(Vorliegender Text)
☆ ☆ ☆

Als Mitglied des BMBF-Zukunftskreises unterstützen Sie als Teil eines interdisziplinären Expert*innen-Teams die Bundesregierung dabei, die Zukunft vorausschauend zu gestalten. Welche Arbeitsschwerpunkte und Perspektiven bringen Sie in den Zukunftskreis mit ein?
Geraldine de Bastion: Vieles in meiner Arbeit dreht sich um die Frage, wie dir den digitalen Wandel unserer Gesellschaft sozial gerecht, offen und nachhaltig gestalten können. Als Politikwissenschaftlerin und Digitalexpertin versuche ich, eine humanistische und menschenrechtsfokussierte digitale Gesellschaft mitzugestalten. Durch meine Arbeit in zivilgesellschaftlichen und gemeinnützigen Organisationen und langjährige Erfahrungen in der internationalen Zusammenarbeit versuche ich außerdem, eine globale und soziale Perspektive in den Zukunftskreis einzubringen. Ich bin täglich inspiriert von der Arbeit unterschiedlicher Innovator*innen, die mit lokalen Ressourcen und offenen Technologien neue Lösungen für alte Entwicklungsprobleme finden – daher hoffe ich auch, dass ich durch die Weitergabe solcher Erfahrungen dabei helfen kann, dass wir stets über unseren Tellerrand schauen.
Welche Megatrends werden Ihrer persönlichen Einschätzung nach in den nächsten 10 Jahren unsere Gesellschaft am stärksten verändern?
de Bastion: In den kommenden zehn Jahren werden unsere Gesellschaften durch den Klimawandel und die dadurch entstehenden Fragen der Ressourcenverteilung und generationellen Gerechtigkeit geprägt werden. Hinzu kommen die anhaltenden Veränderungen durch Digitalisierung bzw. Datafizierung, Automatisierung und Künstliche Intelligenz.
Welche Methoden der »strategischen Vorausschau« sind Ihrer Meinung nach besonders geeignet, um in die Zukunft zu schauen?

☆ ☆ ☆

(Entnommenes Material)
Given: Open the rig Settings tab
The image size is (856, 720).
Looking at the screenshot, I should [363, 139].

☆ ☆ ☆

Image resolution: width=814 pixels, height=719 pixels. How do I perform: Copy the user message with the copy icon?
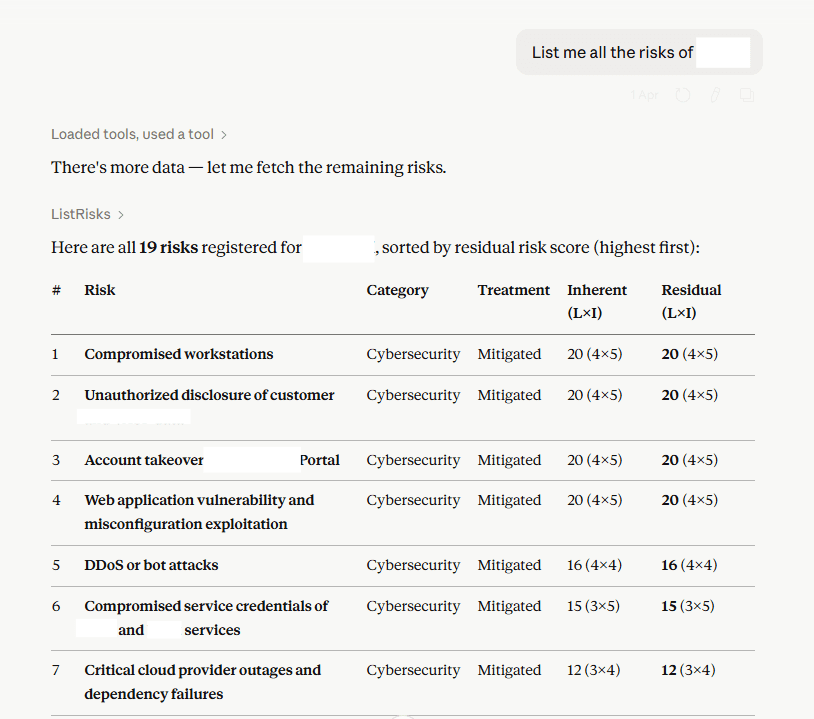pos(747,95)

☆ ☆ ☆

(Übungsaufgaben)
(a) Welche anhaltenden Veränderungen nennt de Bastion im Interview für die kommenden zehn Jahre zusätzlich zum Klimawandel?
(b) Gib aus dem Interview alles von „Geraldine de Bastion: Vieles“ bis hinunter zu „unseren Tellerrand schauen.“ wortgetreu wieder.

(Vollständige Lösungen)
(a) Die Veränderungen durch Digitalisierung bzw. Datafizierung, Automatisierung und Künstliche Intelligenz.

(b)
Geraldine de Bastion: Vieles in meiner Arbeit dreht sich um die Frage, wie dir den digitalen Wandel unserer Gesellschaft sozial gerecht, offen und nachhaltig gestalten können. Als Politikwissenschaftlerin und Digitalexpertin versuche ich, eine humanistische und menschenrechtsfokussierte digitale Gesellschaft mitzugestalten. Durch meine Arbeit in zivilgesellschaftlichen und gemeinnützigen Organisationen und langjährige Erfahrungen in der internationalen Zusammenarbeit versuche ich außerdem, eine globale und soziale Perspektive in den Zukunftskreis einzubringen. Ich bin täglich inspiriert von der Arbeit unterschiedlicher Innovator*innen, die mit lokalen Ressourcen und offenen Technologien neue Lösungen für alte Entwicklungsprobleme finden – daher hoffe ich auch, dass ich durch die Weitergabe solcher Erfahrungen dabei helfen kann, dass wir stets über unseren Tellerrand schauen.